This project includes the code to covert a series of inferred bilingual dictionaries (TSV files) to OntoLex-Lemon.
- The inference step was performed by taking as input data Apertium dictionaries represented as RDF (see the TIAD campaign for details). Details on the inference algorithm are provided in [1]. The inferred datasets for this project are included in the directory
tsv-data. - The model for the linked data representation is based on OntoLex, FuzzyLemon and Prov-O. There is a diagram of the model application profile in the directory
images. - Usage of the script:
vartransizer.py [-h] [-i INPUT] [-sl SOURCELANGUAGE]

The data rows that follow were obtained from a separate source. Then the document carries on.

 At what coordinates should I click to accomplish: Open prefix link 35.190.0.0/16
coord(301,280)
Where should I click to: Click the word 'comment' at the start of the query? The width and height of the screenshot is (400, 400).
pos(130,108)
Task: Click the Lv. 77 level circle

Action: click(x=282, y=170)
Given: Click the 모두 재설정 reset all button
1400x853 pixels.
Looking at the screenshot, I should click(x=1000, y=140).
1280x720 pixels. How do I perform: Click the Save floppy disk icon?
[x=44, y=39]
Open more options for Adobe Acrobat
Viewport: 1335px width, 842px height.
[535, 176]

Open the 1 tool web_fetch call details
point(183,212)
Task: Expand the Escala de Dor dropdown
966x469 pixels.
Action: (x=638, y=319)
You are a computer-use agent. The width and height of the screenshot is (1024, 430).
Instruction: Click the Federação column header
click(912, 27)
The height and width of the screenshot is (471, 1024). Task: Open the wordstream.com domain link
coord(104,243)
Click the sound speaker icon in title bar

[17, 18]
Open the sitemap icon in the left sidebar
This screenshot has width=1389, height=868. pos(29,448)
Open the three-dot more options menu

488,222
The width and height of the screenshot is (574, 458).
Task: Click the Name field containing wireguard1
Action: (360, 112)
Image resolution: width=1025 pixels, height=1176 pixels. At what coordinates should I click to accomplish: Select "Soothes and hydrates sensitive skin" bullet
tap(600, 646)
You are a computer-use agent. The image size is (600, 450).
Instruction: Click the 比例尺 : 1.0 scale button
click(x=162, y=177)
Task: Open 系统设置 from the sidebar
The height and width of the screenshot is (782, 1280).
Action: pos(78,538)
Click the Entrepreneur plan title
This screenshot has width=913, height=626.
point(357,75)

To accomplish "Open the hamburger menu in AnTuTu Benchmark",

[-tl TARGETLANGUAGE] [-infer INFERENCESYSTEM]
optional arguments:
-h, --help show this help message and exit
-i INPUT, --input INPUT
The tsv file
-sl SOURCELANGUAGE, --sourceLanguage SOURCELANGUAGE
The source language in the bilingual dictionary
-tl TARGETLANGUAGE, --targetLanguage TARGETLANGUAGE
The target language in the bilingual dictionary
-infer INFERENCESYSTEM, --inferenceSystem INFERENCESYSTEM
The ending to attach to the generated translation
URIs, which represents the inference system
E.g.
python vartransizer.py -i "tsv-data\cycles_ en-fr_APv2.tsv" -sl "en" -tl "fr" -infer "UNIZAR"
[1] Lanau-Coronas, M., & Gracia, J. (2020, May). Graph Exploration and Cross-lingual Word Embeddings for Translation Inference Across Dictionaries. In Proceedings of the 2020 Globalex Workshop on Linked Lexicography (pp. 106-110).